A review by silversteampunk
The Name of the Wind by Patrick Rothfuss

1.0

HOW do people like this book? The main character, Kvothe, is the worst character I have ever read in any piece of adult fiction. He is a top notch Mary-Sue right up there with “Ebony Darkness Dementia Ravenway.” Except unlike Ebony he isn’t funny, and he doesn’t bring back fond memories of being an edgy middle-schooler. He just reads like a self-conscious man with no friends that you would find featured on the r/IamVerySmart, r/IamVeryBadass and r/QuitYourBullshit subreddits.

Sorry to sound crude, but the best way to sum up this book is some guy basically bragging about the size of his dick without ever actually mentioning his dick.

The book starts out with a mysterious innkeeper (Kvothe) slaying spooky spider-demons, and I was totally on board. That goes on for a couple chapters until the book decides to slam on the breaks as he decides to tell us his entire life story starting when he was like 5….
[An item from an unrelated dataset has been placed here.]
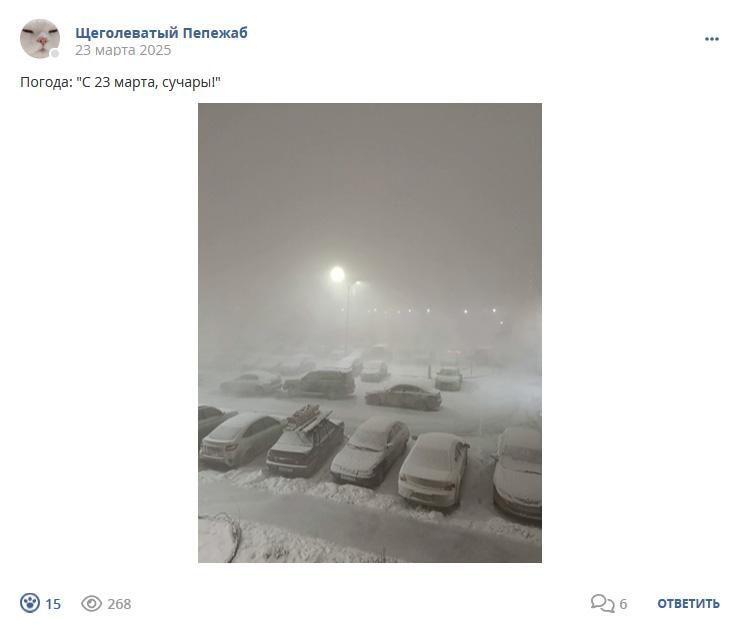This screenshot has height=630, width=733.
Task: Click the post text about weather
Action: coord(120,82)
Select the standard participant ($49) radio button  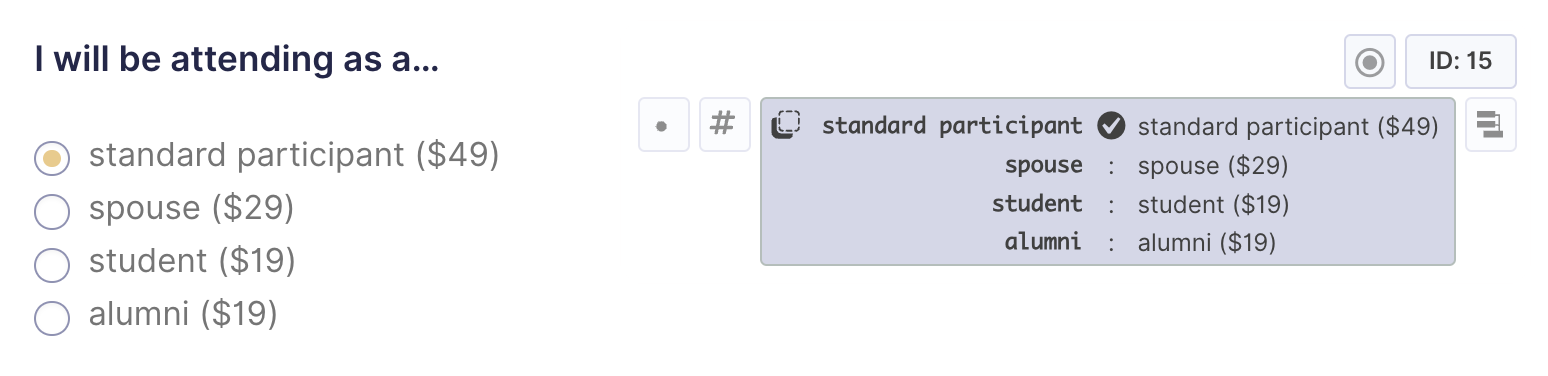point(52,158)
At 5 he knew several different languages, played the lute better than adults, and probably had an IQ of 300 or something ridiculous like that. Also keep in mind, this is all in first person. “As a child I knew many different languages” and “I wasn't like other children my age I was special” So yeah…. This gets old very quickly.

And we literally get his entire life story up until he’s a late teenager.

Chaste women turn into sluts for him, boys hate him because he’s so good at everything, and all his teachers either worship him because he is so gifted or they are jealous of him and hate him because he’s better at everything than they are. I think you pretty much get the idea. This book is around 90 chapters long too if I remember correctly. 90 chapters of this.

It sucks because I was legitimately interested in the worldbuilding and the mysteries that were introduced in the beginning of the story. His parents are killed by these cryptic entities/creatures called the Chandrian that kill anyone who know even small pieces of lore about them. And I was very genuinely interested in this part of the story, but the story brought this up rarely. By the end of the book, it didn’t really answer any of the questions brought up in the beginning. The book was much more focused on the drama surrounding Kvothe’s lovelife and school life.